From first line to last, print the records exactly, but leave out the pictures.

Start of Records for this task

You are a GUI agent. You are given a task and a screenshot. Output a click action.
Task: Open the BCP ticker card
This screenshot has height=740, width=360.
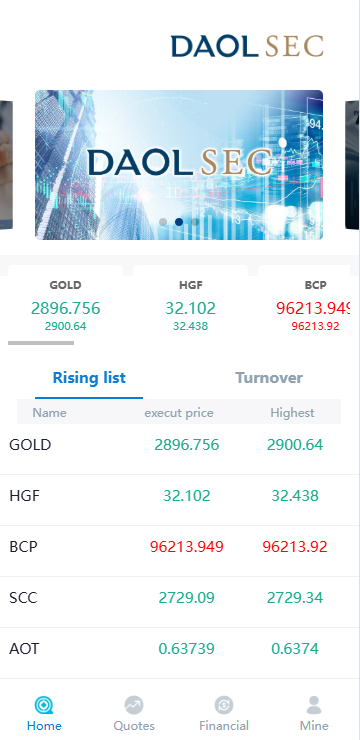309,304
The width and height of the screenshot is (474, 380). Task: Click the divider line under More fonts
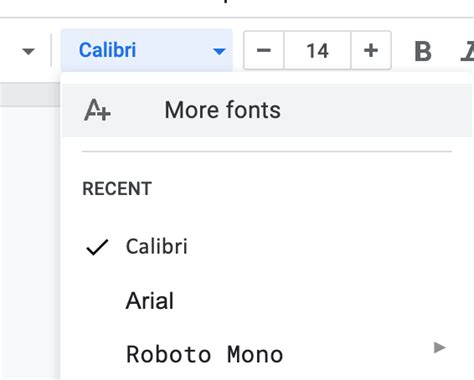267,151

End of Records for this task

Answer to this task —
You are a GUI agent. You are given a task and a screenshot. Output a click action.
Task: Open the BCP ticker card
This screenshot has height=740, width=360.
309,304
The width and height of the screenshot is (474, 380). Task: Click the divider line under More fonts
267,151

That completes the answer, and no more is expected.